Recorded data
※
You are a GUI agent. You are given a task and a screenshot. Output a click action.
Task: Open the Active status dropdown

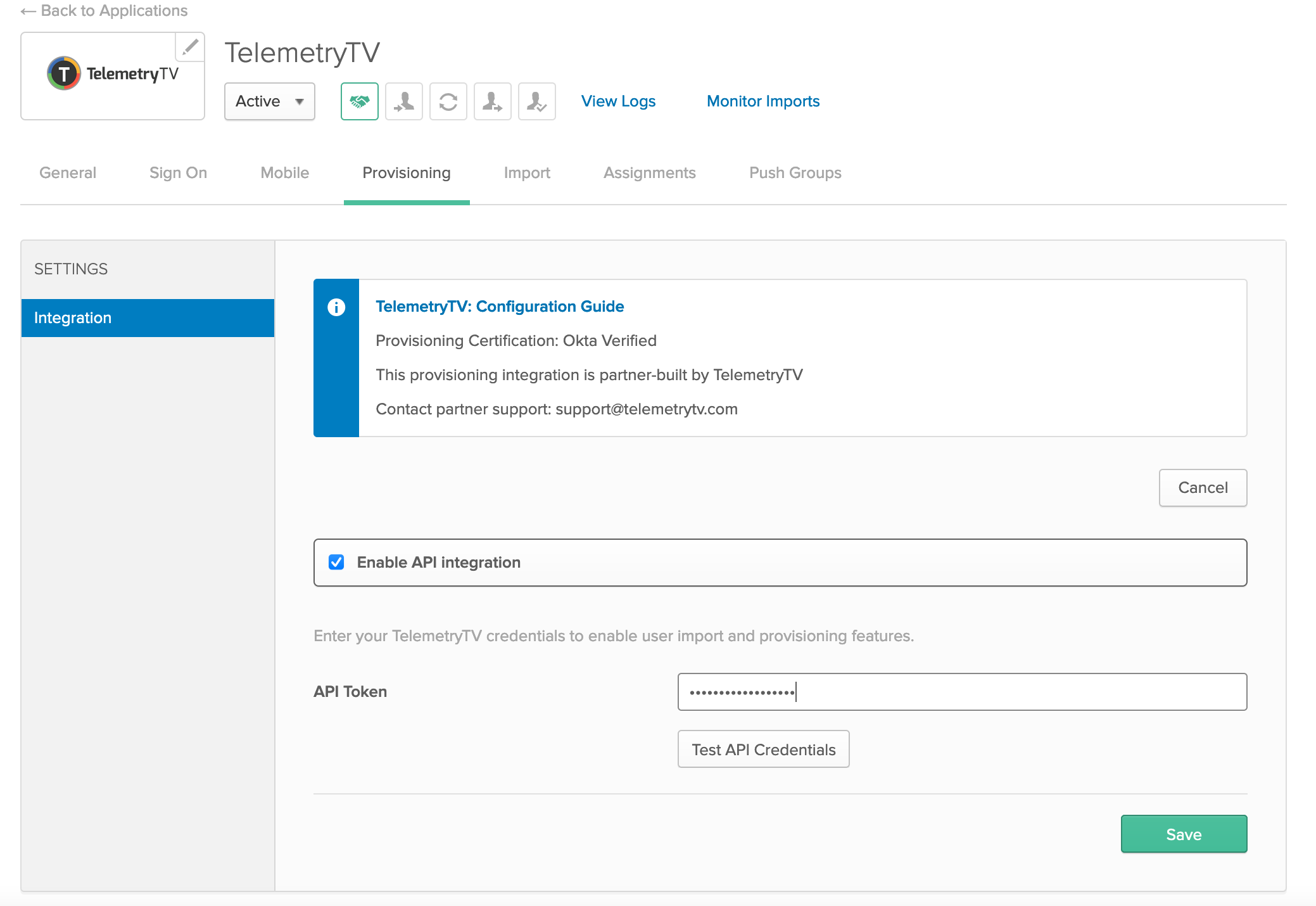tap(269, 101)
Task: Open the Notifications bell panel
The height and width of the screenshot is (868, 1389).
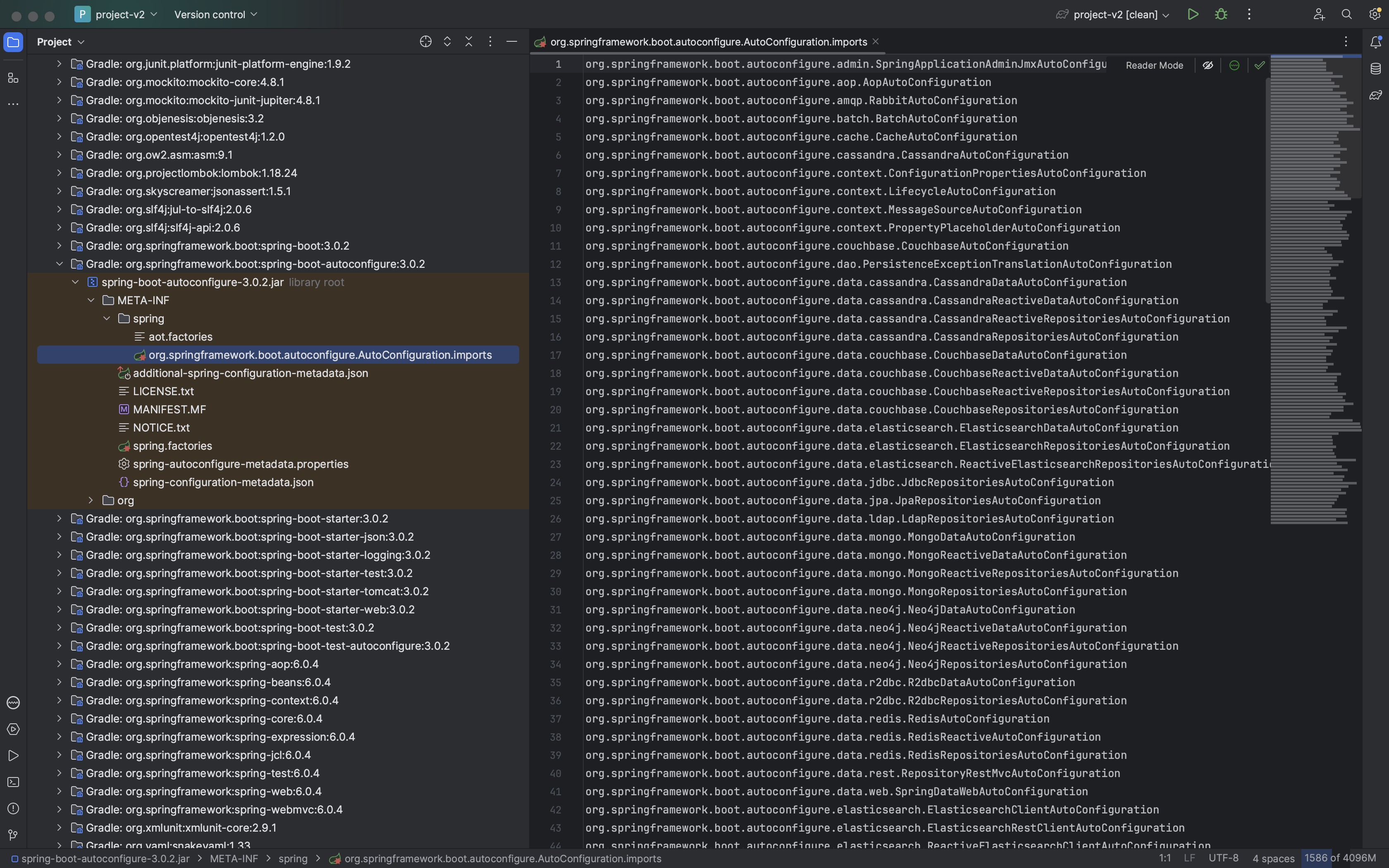Action: tap(1376, 42)
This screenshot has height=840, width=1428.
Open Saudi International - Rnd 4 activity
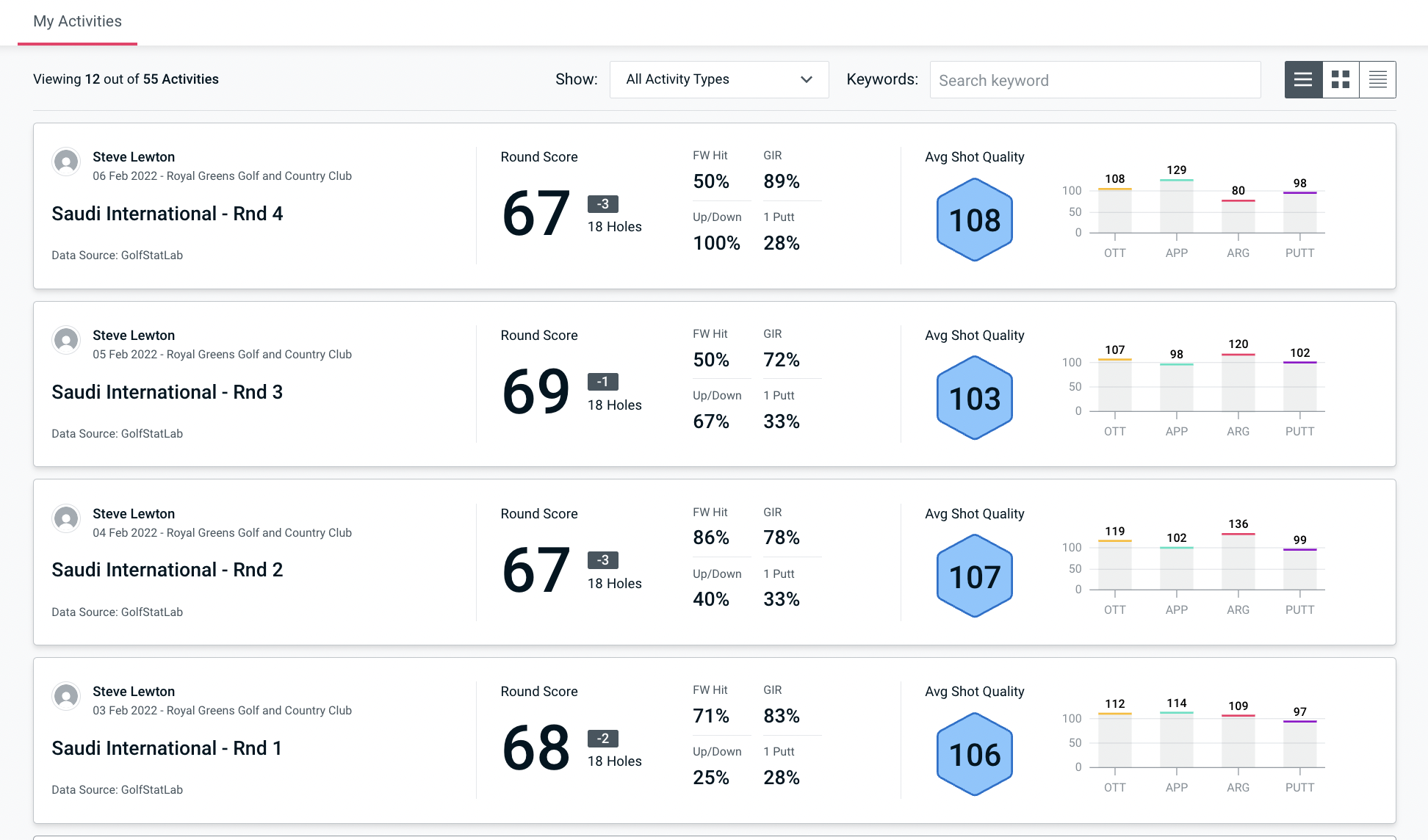point(167,214)
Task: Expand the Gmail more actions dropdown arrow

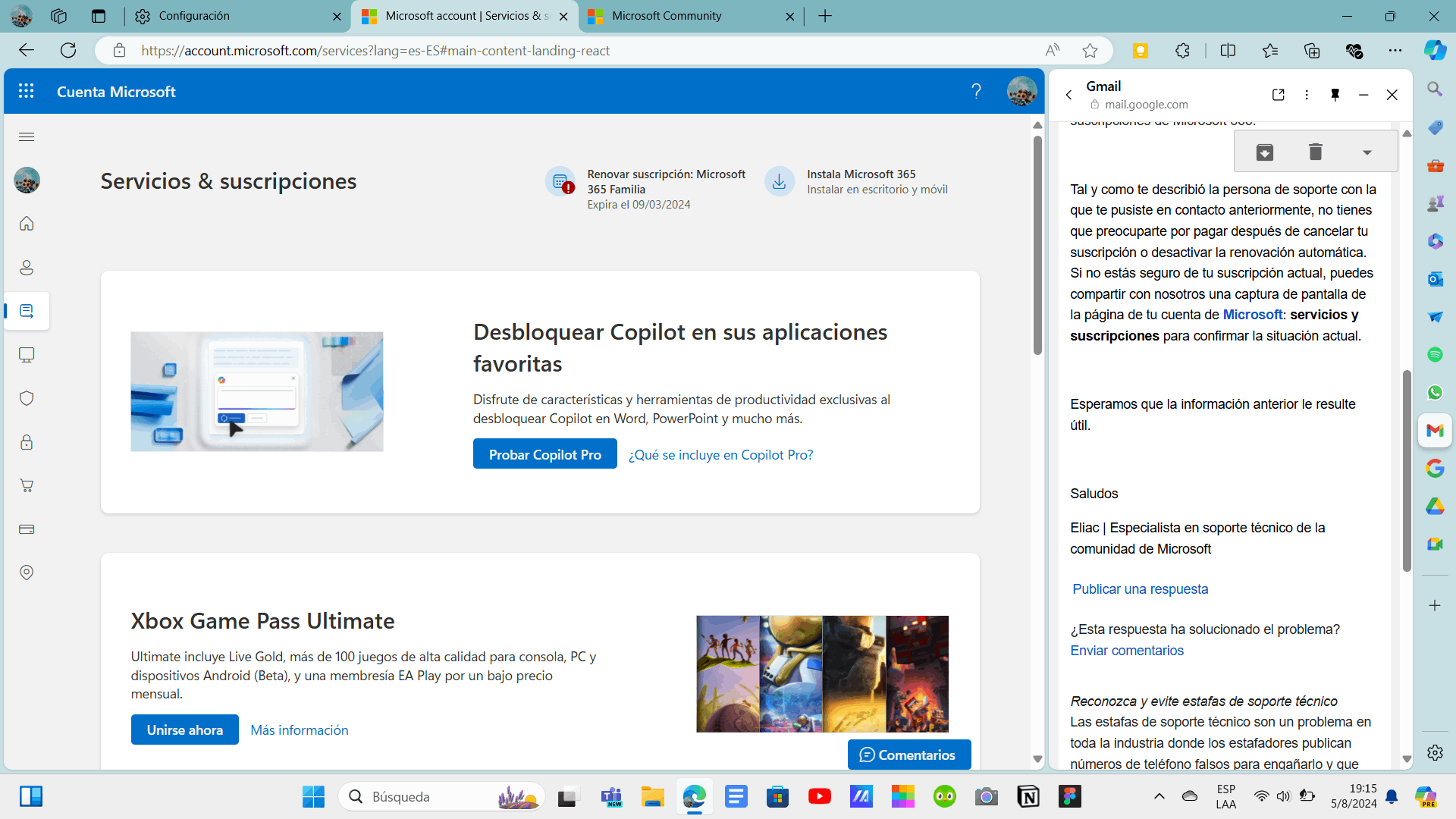Action: click(1367, 152)
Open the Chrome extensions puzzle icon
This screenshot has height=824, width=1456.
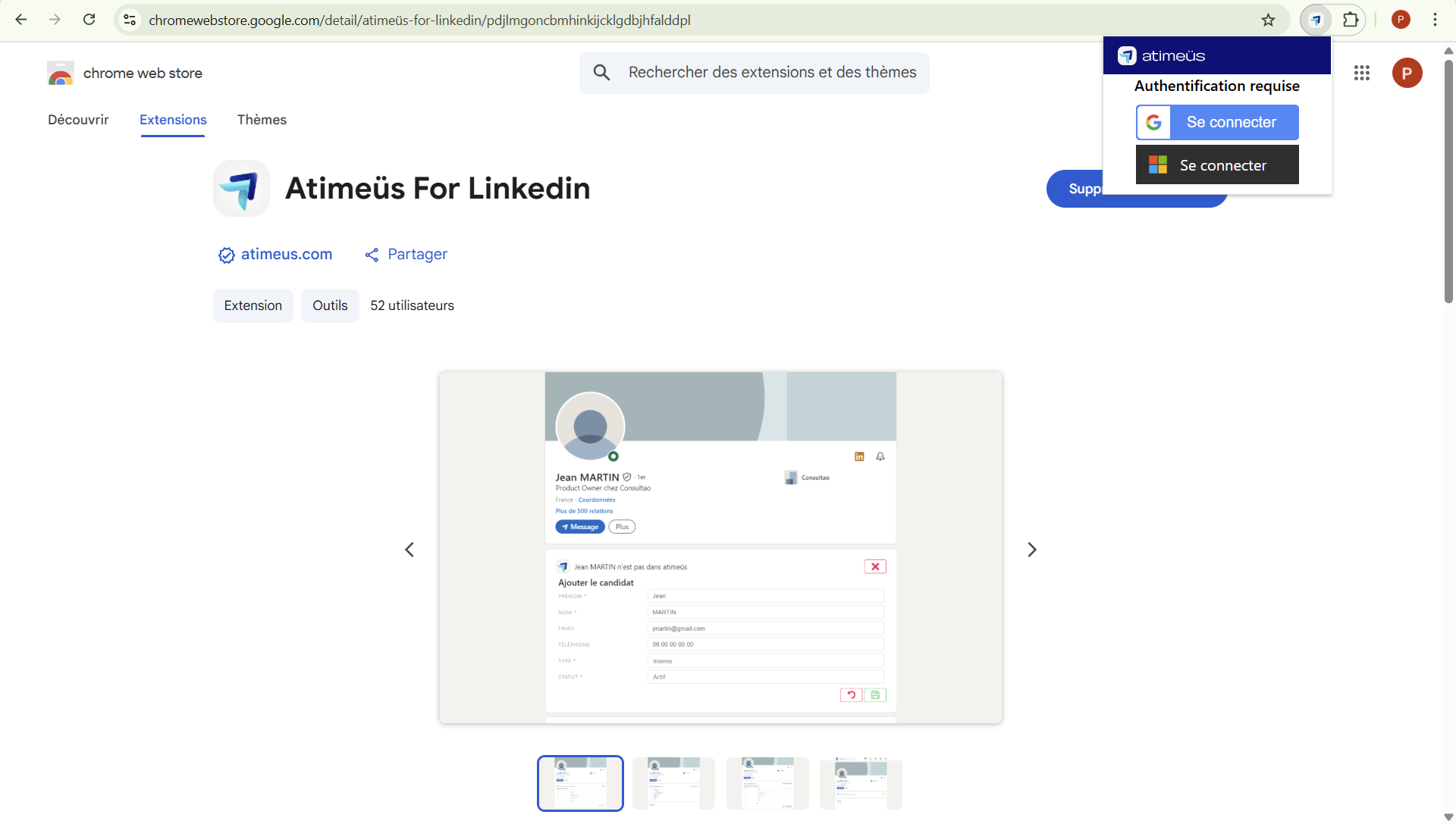(1351, 20)
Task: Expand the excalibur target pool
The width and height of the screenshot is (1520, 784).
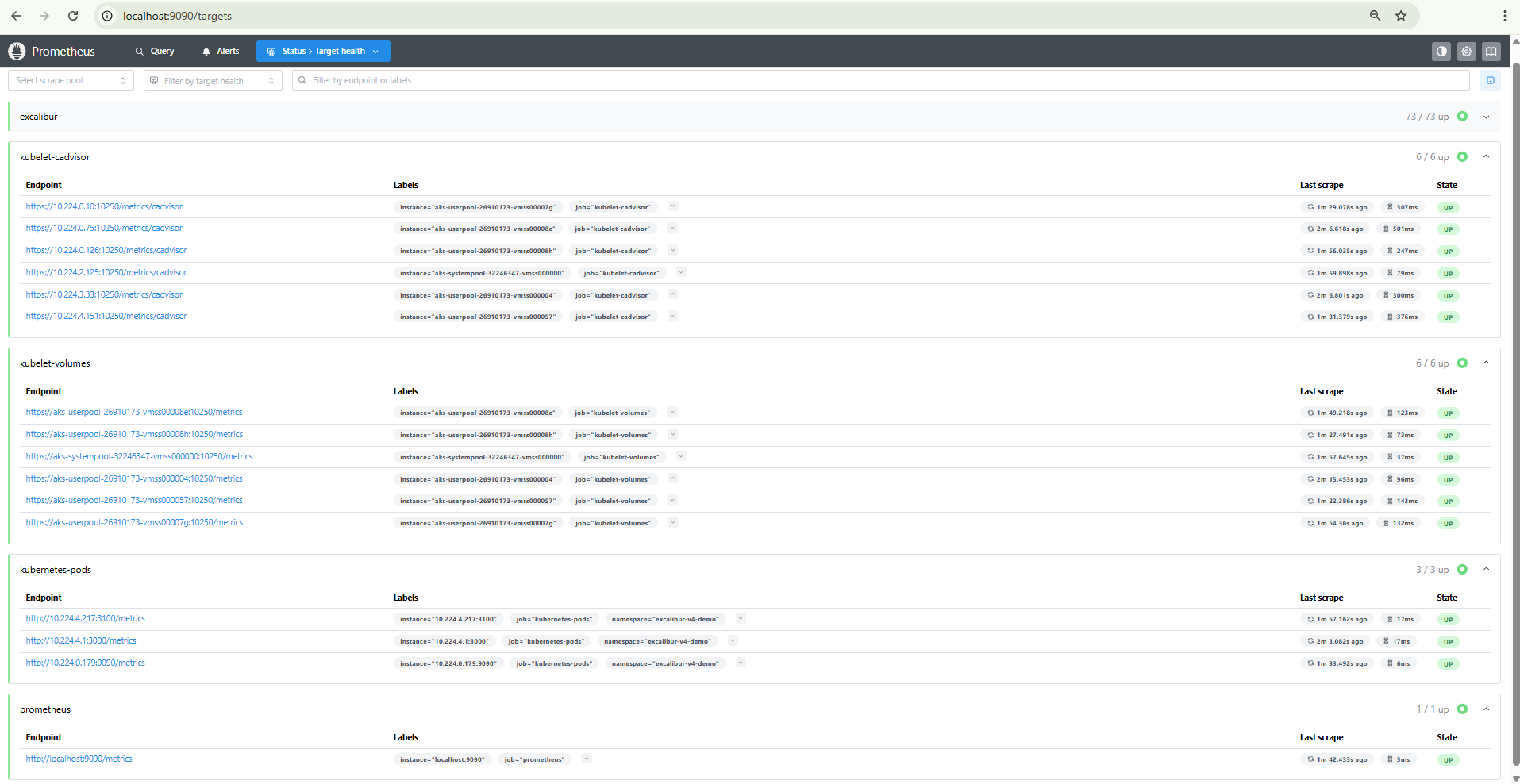Action: pyautogui.click(x=1486, y=116)
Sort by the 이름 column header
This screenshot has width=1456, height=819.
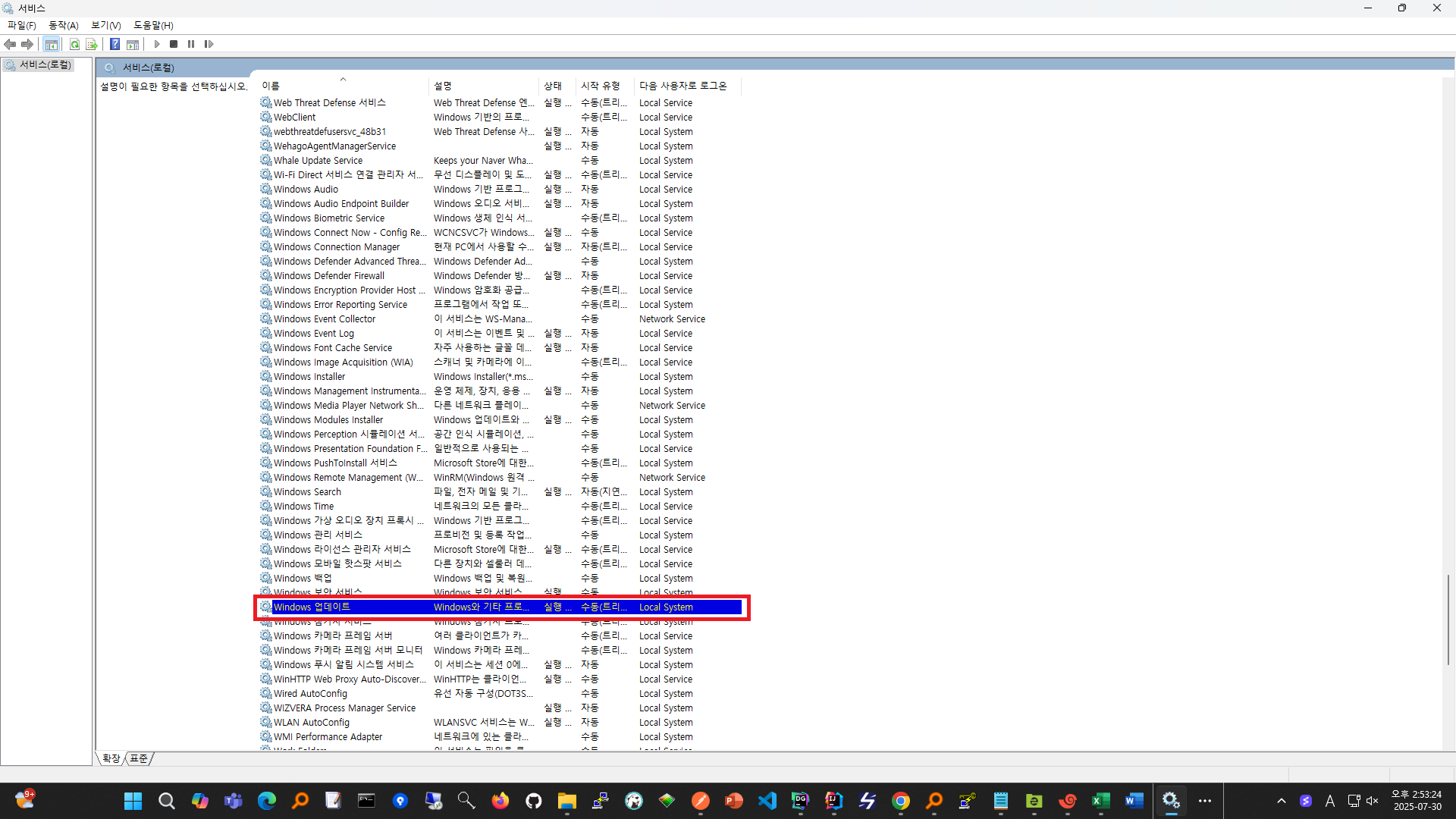point(271,86)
※
*Exercise requirements*
Starting from the line containing "Open Saudi International - Rnd 4 activity", repeat each line exactly through the end of the entries, including the last, while leaving pictures out.

*Expected answer*
Open Saudi International - Rnd 4 activity
point(167,214)
Task: Expand the Gmail more actions dropdown arrow

Action: click(1367, 152)
Open the Chrome extensions puzzle icon
This screenshot has height=824, width=1456.
(1351, 20)
Task: Expand the excalibur target pool
The width and height of the screenshot is (1520, 784).
Action: pyautogui.click(x=1486, y=116)
Sort by the 이름 column header
This screenshot has width=1456, height=819.
point(271,86)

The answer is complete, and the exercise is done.